Search the data for the string "taskbar" and extract every line where it appears.

■ ■ ■ ■ ■

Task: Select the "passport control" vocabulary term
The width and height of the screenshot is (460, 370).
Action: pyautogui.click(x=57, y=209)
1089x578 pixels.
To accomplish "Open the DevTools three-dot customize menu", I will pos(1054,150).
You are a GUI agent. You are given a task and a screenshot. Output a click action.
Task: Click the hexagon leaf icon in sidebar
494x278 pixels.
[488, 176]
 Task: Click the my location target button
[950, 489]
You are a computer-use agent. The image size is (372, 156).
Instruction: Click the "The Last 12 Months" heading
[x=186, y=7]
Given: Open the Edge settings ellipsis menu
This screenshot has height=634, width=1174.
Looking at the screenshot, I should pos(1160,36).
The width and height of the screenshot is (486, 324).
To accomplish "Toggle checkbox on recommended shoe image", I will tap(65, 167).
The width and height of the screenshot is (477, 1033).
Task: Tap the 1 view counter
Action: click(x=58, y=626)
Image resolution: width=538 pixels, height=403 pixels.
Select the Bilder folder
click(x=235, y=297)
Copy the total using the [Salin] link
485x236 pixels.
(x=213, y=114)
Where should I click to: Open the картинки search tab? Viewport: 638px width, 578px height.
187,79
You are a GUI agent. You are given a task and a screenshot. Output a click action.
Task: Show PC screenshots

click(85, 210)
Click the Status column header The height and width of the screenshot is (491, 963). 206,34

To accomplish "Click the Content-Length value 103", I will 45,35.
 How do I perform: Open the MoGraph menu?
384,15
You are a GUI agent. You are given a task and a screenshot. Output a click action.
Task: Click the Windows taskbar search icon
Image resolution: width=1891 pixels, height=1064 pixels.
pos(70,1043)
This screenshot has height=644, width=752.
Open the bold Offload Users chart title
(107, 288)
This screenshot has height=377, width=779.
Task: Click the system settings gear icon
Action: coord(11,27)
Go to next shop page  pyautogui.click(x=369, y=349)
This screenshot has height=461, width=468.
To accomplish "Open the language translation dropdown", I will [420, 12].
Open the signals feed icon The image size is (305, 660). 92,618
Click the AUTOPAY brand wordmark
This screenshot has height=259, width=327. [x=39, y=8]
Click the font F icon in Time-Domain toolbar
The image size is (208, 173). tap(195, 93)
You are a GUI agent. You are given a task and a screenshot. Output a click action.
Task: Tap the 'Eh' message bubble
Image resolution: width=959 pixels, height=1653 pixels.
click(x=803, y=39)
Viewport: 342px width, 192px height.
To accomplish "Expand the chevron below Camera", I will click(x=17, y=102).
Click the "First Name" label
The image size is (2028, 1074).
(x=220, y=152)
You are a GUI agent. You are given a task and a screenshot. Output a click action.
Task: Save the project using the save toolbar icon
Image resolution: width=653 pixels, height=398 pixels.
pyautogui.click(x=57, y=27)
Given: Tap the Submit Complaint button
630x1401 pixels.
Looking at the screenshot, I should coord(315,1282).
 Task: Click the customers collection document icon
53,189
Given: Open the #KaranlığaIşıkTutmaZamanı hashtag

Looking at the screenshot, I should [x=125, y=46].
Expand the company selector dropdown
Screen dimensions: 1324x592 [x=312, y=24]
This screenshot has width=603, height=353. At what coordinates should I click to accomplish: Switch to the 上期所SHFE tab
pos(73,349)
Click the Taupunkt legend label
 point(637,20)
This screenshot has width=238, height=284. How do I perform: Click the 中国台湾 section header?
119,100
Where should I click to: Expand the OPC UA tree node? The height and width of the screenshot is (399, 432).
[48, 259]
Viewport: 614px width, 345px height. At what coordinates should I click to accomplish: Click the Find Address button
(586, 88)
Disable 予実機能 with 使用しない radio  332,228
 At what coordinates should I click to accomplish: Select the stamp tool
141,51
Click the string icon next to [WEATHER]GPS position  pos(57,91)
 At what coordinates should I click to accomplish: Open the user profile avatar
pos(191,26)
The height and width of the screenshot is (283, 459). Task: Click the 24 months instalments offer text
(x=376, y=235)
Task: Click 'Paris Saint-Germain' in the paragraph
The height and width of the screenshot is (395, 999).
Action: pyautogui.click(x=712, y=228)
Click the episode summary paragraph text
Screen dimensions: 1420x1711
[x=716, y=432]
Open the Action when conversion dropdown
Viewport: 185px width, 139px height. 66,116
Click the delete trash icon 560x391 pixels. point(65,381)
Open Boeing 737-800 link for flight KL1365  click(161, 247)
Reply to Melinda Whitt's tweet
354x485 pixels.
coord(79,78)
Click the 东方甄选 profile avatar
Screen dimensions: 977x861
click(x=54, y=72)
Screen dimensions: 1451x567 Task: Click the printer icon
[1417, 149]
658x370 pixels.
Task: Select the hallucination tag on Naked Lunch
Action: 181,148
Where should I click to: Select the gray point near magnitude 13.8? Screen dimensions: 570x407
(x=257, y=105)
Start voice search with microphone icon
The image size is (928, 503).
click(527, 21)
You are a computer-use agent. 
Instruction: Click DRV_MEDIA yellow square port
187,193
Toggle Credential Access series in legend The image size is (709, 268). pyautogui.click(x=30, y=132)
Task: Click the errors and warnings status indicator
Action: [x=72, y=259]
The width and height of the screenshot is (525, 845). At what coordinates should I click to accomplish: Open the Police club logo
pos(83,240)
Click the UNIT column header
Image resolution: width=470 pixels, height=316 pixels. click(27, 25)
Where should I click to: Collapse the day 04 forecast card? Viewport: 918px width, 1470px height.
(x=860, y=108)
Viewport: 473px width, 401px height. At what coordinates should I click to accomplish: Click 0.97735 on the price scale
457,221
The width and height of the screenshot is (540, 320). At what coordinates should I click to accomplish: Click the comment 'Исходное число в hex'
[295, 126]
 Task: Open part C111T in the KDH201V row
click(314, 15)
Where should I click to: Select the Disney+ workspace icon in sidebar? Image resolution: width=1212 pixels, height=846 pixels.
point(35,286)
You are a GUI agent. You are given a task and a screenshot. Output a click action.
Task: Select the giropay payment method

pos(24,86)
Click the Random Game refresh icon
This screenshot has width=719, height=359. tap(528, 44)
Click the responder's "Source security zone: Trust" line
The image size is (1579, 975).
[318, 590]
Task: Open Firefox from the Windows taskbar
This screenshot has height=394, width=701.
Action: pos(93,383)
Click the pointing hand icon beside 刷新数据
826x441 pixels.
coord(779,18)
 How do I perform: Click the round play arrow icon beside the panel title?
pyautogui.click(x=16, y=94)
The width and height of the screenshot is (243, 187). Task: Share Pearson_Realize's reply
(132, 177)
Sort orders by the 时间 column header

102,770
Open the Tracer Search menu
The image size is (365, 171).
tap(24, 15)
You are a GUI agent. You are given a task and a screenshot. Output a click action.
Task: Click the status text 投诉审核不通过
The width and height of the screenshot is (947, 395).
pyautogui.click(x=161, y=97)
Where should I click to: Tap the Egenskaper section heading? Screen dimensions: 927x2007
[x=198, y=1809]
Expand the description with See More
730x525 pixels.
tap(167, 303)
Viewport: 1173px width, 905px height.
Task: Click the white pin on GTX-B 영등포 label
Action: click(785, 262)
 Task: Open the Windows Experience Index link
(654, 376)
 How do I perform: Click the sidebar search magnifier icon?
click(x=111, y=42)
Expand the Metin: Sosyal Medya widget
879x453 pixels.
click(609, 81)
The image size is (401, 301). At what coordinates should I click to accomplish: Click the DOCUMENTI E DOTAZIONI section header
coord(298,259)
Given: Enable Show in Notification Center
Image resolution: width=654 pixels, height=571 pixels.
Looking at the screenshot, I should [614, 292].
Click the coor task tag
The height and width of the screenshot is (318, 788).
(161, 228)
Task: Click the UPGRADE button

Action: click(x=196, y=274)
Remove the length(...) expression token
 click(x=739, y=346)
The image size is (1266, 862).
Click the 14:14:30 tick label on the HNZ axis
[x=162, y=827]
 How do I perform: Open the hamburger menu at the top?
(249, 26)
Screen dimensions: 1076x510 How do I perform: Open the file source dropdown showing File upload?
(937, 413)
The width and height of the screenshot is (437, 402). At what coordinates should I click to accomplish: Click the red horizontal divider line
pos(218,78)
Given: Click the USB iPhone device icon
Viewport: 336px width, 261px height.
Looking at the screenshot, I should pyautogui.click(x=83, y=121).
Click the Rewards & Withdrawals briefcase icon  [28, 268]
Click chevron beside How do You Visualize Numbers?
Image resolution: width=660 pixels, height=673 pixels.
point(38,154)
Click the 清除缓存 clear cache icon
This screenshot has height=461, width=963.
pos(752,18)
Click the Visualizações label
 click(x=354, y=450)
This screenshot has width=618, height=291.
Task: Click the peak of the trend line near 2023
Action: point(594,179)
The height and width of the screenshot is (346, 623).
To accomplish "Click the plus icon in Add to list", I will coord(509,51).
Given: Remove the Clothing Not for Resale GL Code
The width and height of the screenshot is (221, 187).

■ ■ ■ ■ ■

> _Solution to this problem_
Task: Click the Windows taskbar search icon
Task: Open Firefox from the Windows taskbar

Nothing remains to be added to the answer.